* Records to process *
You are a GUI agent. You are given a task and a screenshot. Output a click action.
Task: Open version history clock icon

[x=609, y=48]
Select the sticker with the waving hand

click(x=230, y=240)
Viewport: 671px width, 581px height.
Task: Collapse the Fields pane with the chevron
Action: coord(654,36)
==
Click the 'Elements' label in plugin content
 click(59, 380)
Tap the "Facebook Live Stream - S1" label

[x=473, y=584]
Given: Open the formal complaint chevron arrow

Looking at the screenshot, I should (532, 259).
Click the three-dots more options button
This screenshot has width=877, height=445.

* Exercise objective *
Please copy, exactly as written, every line in the listing above from the line with "Given: Open the" up to and including the line with "This screenshot has width=877, height=445.".

* Exercise response *
Given: Open the formal complaint chevron arrow

Looking at the screenshot, I should (532, 259).
Click the three-dots more options button
This screenshot has width=877, height=445.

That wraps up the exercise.